#### Reading text ####

I don't understand whats with all the gcc sucks attitude these days. It's worked for quite some time, and yes it's showing some age due to the lack of development so it has lagged behind others, but we should all be worried when people very influential in the GNU community start talking about why GCC is bad.
I don't like this line of thinking at all.
If GCC is behind, fork it and do what needs to be done to make it competitive.
LLvm was created with a different philosophy from GCC. It fact it started being a GCC add on.
Llvm uses his own debugger. It is just RMS realizing people are abandoning GCC en masse, and not liking it. Just that.
LLVM wanted to develop it on ways that gcc people did not, so they created something from scratch, after trying to modify GCC because it was so complex.
It is not simply a fork, but a complete redesign.
LLVM main advantages are:
Instead of being a monoblock compiler like gcc, LLVM is a series of inter operable libraries and tools. This way you can program your own different compilers, or parsers, or debuggers just including libraries.
The above means you don't need to use scripts like in gcc but you can actually program a compiler very easily.
You also don't need to use the linker if you just want a parser. Or you don't need the parser if you already have stored or computer generated an Abstract syntax tree.
It uses his own cross platform "assembly" code so you can use it with dozens of different languages, or compile dozens of different languages.
It compiles to bytecode. It makes portable code possible, programming GPUs on the fly, javascript...
You can use it for whatever you want, even making closed source software.

####

Can you copy the comment on GCC and LLVM word for word, from "It is not simply" up to and including "the fly, javascript..."?

#### Dataset extract ####

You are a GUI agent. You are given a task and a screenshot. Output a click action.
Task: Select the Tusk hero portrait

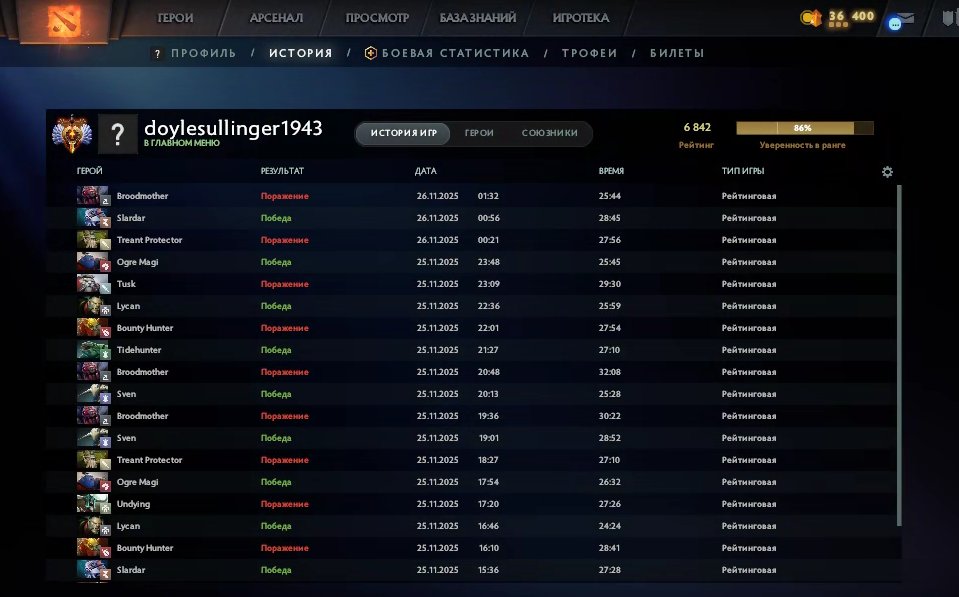92,283
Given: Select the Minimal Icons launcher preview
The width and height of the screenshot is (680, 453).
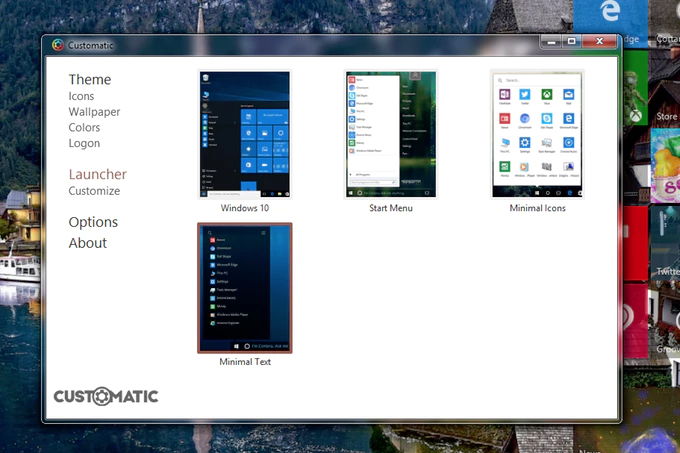Looking at the screenshot, I should (x=538, y=135).
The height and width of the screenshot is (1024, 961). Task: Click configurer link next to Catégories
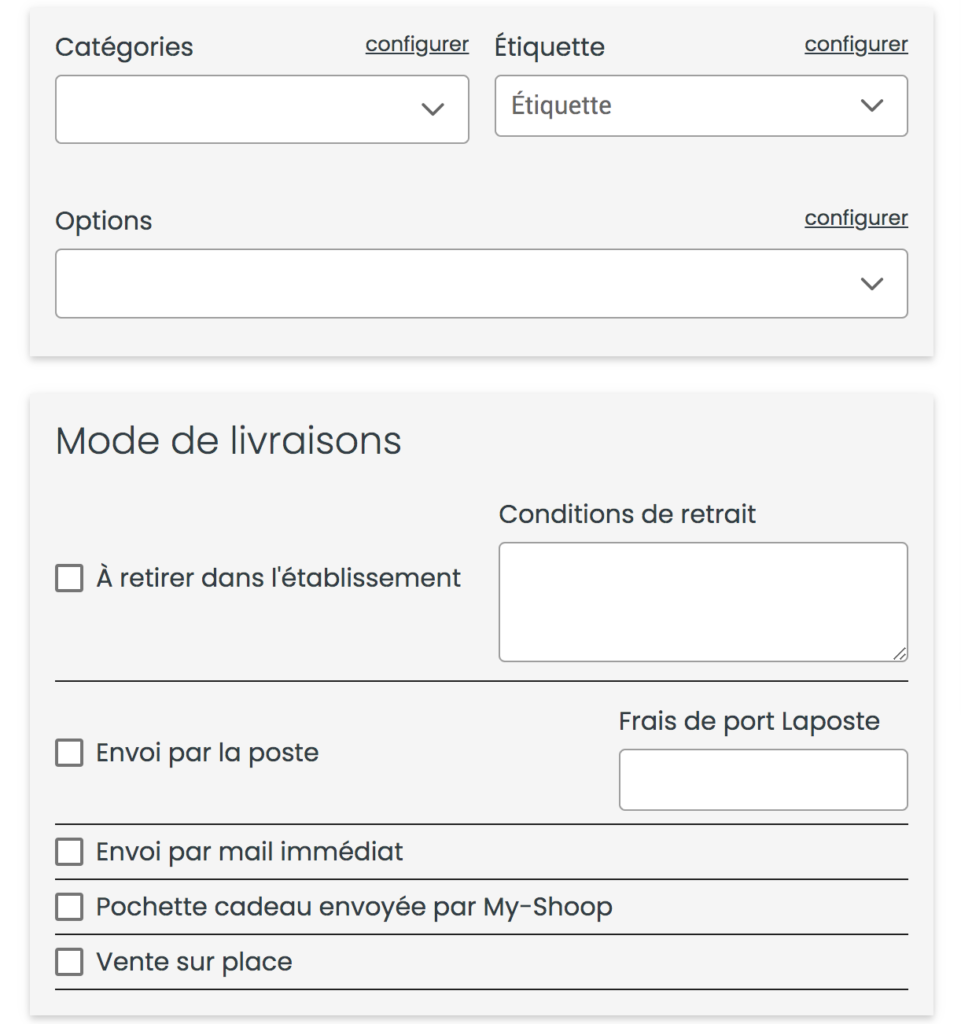tap(417, 44)
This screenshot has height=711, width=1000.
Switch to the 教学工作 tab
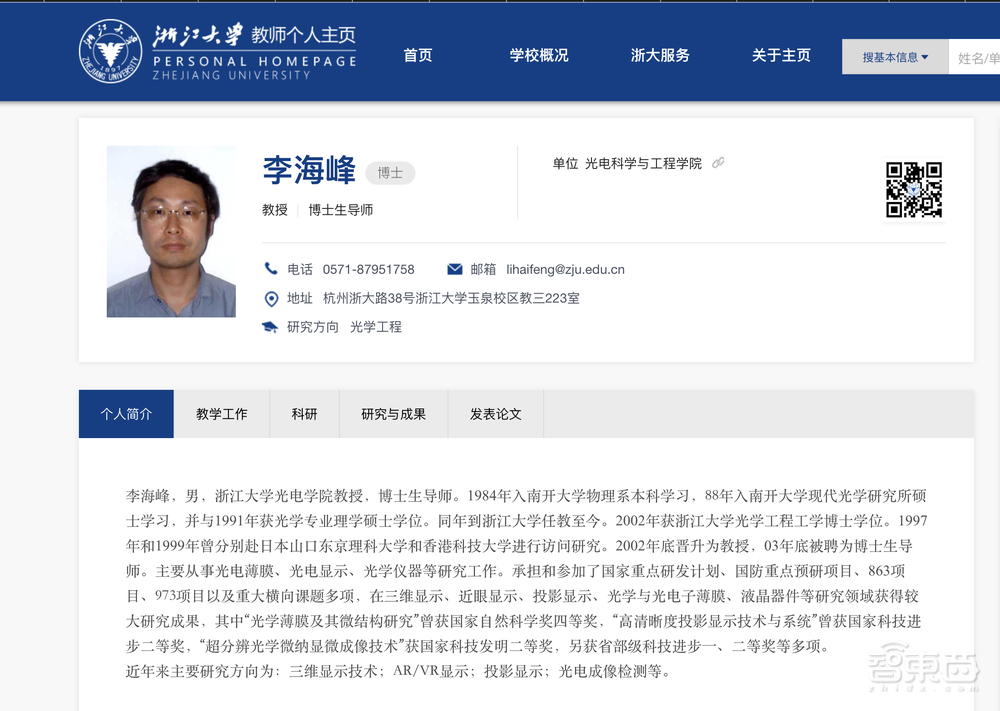221,414
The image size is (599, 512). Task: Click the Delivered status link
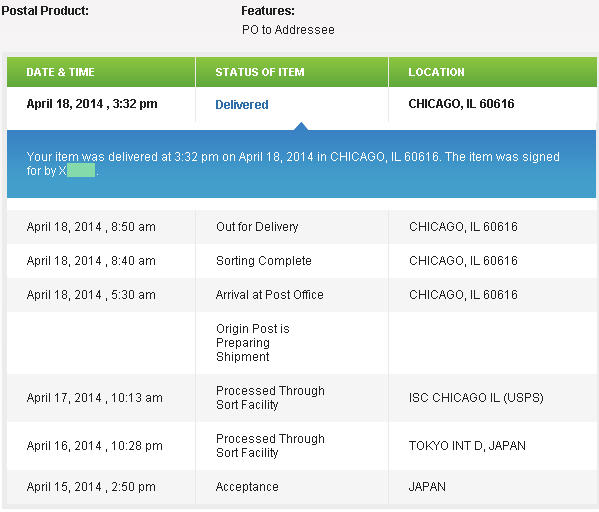[242, 104]
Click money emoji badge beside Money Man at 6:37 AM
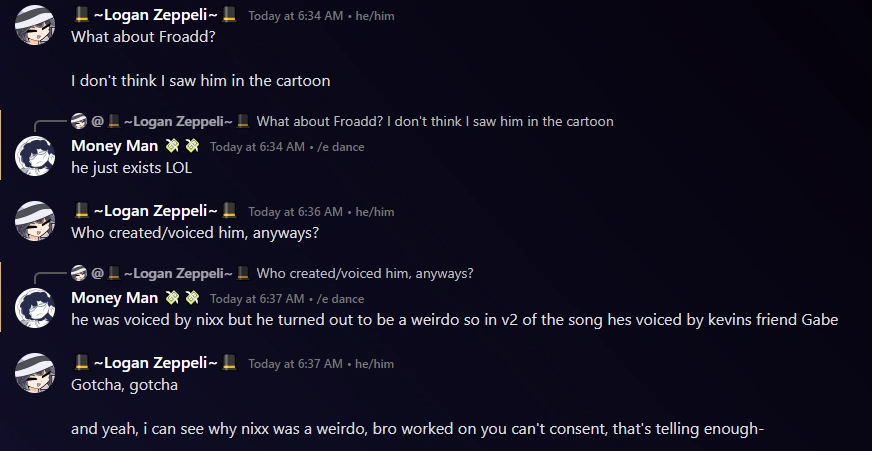This screenshot has width=872, height=451. point(182,298)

####

### Answer
It is not simply a fork, but a complete redesign.
LLVM main advantages are:
Instead of being a monoblock compiler like gcc, LLVM is a series of inter operable libraries and tools. This way you can program your own different compilers, or parsers, or debuggers just including libraries.
The above means you don't need to use scripts like in gcc but you can actually program a compiler very easily.
You also don't need to use the linker if you just want a parser. Or you don't need the parser if you already have stored or computer generated an Abstract syntax tree.
It uses his own cross platform "assembly" code so you can use it with dozens of different languages, or compile dozens of different languages.
It compiles to bytecode. It makes portable code possible, programming GPUs on the fly, javascript...